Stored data
|---|

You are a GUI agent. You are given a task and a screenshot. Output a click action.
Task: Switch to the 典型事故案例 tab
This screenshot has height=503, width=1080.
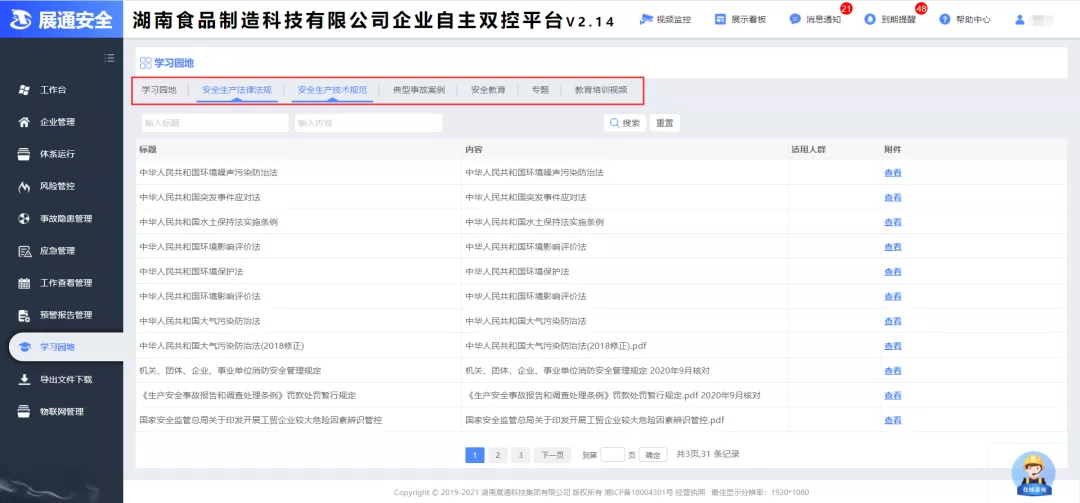(x=419, y=90)
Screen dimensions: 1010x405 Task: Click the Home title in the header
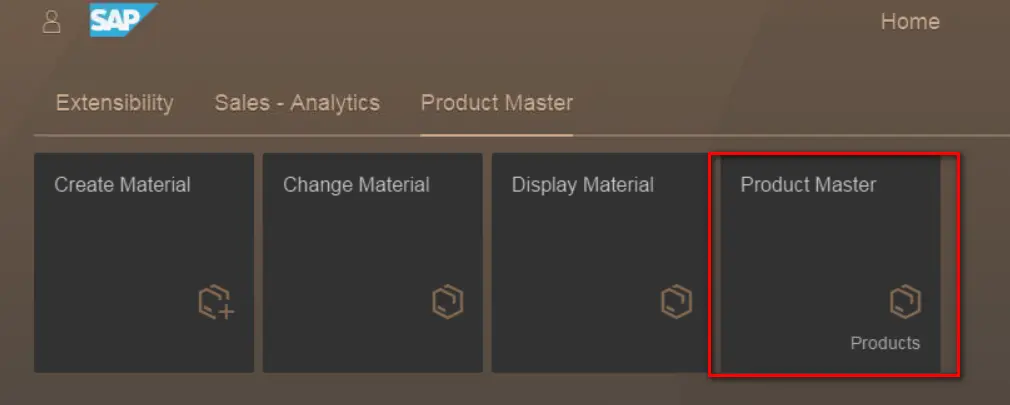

|---|

Rewrite the listing as a JSON list of strings, with one string for each line and no blank lines. Leave the pictures out of the answer.

## Result
[
  "You are a GUI agent. You are given a task and a screenshot. Output a click action.",
  "Task: Switch to the 典型事故案例 tab",
  "This screenshot has height=503, width=1080.",
  "(x=419, y=90)",
  "Screen dimensions: 1010x405 Task: Click the Home title in the header"
]